In Sopranos: RTR, you play Joey LaRocca, son of the notorious rat “Big Pussy” LaRocca (the guy they shot and threw off the back of a boat a season or two ago, I never saw that episode.) In the opening scene, we see Joey smash a car window and steal an old woman’s purse, and Tony Soprano knocks him over and drags him into the pork store to give him a good talking to, then offers him some work.

From there, you go on missions to do various things, one of the first of which is to dump a body in the harbor (after slamming his head into a urinal and accidentally killing him, of course.). The plot lines are egregious and over the top, but that’s a mob movie/show/game all over, so that’s not only acceptable, but a good thing.

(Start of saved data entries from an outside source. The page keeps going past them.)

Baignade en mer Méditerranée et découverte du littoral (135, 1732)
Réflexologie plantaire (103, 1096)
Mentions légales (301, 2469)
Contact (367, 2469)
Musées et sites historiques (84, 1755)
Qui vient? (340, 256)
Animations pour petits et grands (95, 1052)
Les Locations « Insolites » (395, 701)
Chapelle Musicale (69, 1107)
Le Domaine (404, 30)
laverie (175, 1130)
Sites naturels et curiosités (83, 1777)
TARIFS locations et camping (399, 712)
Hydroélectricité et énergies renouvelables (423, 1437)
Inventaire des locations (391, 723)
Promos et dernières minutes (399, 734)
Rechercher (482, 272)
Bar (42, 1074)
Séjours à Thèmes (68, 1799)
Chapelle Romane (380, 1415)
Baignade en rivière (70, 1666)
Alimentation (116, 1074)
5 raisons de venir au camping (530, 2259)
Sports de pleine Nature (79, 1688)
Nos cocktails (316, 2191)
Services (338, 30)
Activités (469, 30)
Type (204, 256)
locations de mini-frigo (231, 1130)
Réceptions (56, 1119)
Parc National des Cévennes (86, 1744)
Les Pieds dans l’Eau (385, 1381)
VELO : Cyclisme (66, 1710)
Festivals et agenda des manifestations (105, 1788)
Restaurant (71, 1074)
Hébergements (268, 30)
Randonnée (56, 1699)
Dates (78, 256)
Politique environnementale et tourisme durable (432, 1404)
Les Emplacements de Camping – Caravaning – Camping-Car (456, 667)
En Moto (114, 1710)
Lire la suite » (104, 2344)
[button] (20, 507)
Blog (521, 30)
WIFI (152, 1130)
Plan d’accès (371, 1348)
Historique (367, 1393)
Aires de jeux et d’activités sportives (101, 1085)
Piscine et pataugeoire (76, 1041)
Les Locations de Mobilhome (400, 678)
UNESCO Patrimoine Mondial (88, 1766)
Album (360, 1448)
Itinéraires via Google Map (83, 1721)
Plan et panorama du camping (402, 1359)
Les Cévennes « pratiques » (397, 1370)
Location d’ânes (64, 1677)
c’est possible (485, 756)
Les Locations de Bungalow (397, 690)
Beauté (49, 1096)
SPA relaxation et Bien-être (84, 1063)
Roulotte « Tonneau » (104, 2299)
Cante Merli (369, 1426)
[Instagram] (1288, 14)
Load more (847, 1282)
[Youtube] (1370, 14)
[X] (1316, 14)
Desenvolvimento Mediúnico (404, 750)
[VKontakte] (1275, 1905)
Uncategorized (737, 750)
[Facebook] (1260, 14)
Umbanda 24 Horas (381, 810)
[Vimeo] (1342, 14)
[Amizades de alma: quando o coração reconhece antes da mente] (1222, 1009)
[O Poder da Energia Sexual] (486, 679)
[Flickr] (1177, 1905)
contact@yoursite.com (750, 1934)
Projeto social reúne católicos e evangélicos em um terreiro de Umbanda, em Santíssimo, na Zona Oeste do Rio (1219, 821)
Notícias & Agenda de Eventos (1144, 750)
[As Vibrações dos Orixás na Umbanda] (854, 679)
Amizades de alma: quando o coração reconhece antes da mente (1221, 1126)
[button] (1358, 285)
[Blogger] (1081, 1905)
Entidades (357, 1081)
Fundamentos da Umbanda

The dialog interface allows you to choose three different versions of saying the same thing in a conversation. You can select “Tough”, “Neutral”, and “Smooth”. This could have been a very cool feature, except for the fact that you have until the other person in the conversation is done speaking to choose your response type, or Neutral is automatically selected. This is prohibitively annoying, because as any RPG player knows, sometimes you need to think about your actions in a game to get the most out of them, and this game forces you to rush through the process and really detracts from the experience.

The actual game play when you’re not watching cut-scenes (which are the best part of this travesty of a game) is composed mostly of punching people in various ways to intimidate them or knock them cold. There are no puzzles, your role-playing in your responses doesn’t seem to affect much, and all you do is beat people up through various stages that are so linear you absolutely can not go the wrong way, ever.

And for a game entirely composed of third-person combat, the combat system sucks like a hoover with a hyperdrive. The controls are awkward, and more often than not the opponents just grab you and force you to the ground. I found the best way to win a fight with more than one opponent was to let them get me down on the ground, push the square button until I rolled them over and punch them into unconsciousness. If more than one opponent is on you at a time standing up, they just pummel you into oblivion. You’re dazed after taking a hit, and the other guys beats you up, dazing you some more, then the first guy goes at it again…. and so on.

You can pick up various weapons and use the environment to your advantage, which was the only cool thing about the combat system. Everything from a filing cabinet (slamming their head in it repeatedly), to a table saw is hanging around in various stages, just waiting to be used to disable or kill your opponents.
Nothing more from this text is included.